Saudi Arabia subsequently slashed prices and announced it would boost output and Russia followed suit, leading to the vertiginous drop in prices. - Cut and shift -

"All companies in the sector will be seeing what more they can do to cut costs, shift their activities to the lowest cost fields they can, trim investment and think hard about what dividend they can pay," said Professor David Elmes at Warwick Business School.

While reducing investment is relatively easy in the near term, the longer prices remain low the more firms will need to look at shutting down production that is more expensive, such as offshore.

"For the majors, the prospect of $30 per barrel of oil or below for a period of time is an extreme challenge," said Biraj Borkhataria, an analyst at RBC Capital Markets.

He said that if these prices persist more than six months, then oil majors would need to cut into the generous dividends they pay -- which is why they are prized by many investors -- and that prospect has already been partly incorporated into their share prices. - 'Unprecedented' -

Saudi Aramco says it will cut investment to $25-$30 billion this year, a modest drop on the $32.8 billion it spent last year.

"Based on this unprecedented environment, we are evaluating all appropriate steps to significantly reduce capital and operating expenses in the near term," said Exxon Mobil Corporation's chief executive Darren Woods.
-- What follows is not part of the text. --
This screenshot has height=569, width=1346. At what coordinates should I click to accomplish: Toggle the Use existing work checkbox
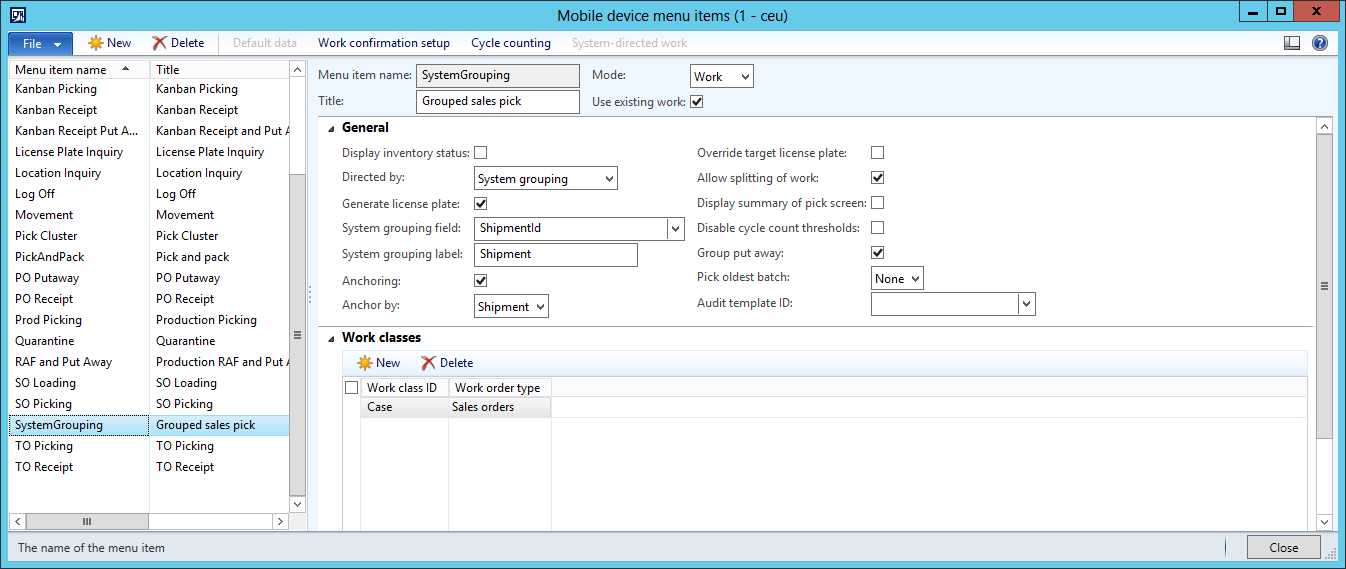(697, 102)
British oil major BP is targeting a 20 percent drop in spending this year, its chief financial officer Brian Gilvary said in an interview on Bloomberg television.

There are also many smaller oil companies who may struggle.

"The medium-sized independent companies will be hit hard," said Moez Ajmi at auditing firm EY in France.

"Decisions will be taken to delay projects and we'll see restructurings of debt."

The boom in shale oil production made the United States the world's top producer and even a net exporter, but the industry is fragile.

Many of the independent shale firms have been built on debt and even before the drop in prices had trouble turning a profit, according to analysts. - Poor returns -

Environmental activists can barely hide their joy at the difficulties the oil industry faces.

"We consider it is pretty much good news considering that these (exploration and development) projects shouldn't see the light of day given the urgency of climate change," said Cecile Marchand of the French chapter of Friends of the Earth.

She acknowledged abandoning these projects may not be permanent unless major political and economic policy changes are made.

Marchand also warned of the risk of "a concentration of the market in the hands of the majors who are more resilient that the small firms."

Elmes at Warwick Business School said some positive outcomes were also possible.

The European oil and gas majors have already indicated they intend to reduce their reliance on these fuels and become more active in renewables such as wind and solar.

"There will be intense discussions on what they can do to move faster," he said.

The industry as a whole may also find it is no longer the darling of investors.

"Bankers will throw up their hands and bend to the pressure from institutional investors now demanding transparency for the emissions associated with their investments," said Elmes.

"The profitability of the oil and gas sector used to be attractively high but now it has the worst return over the last five years across 33 different industries," he noted.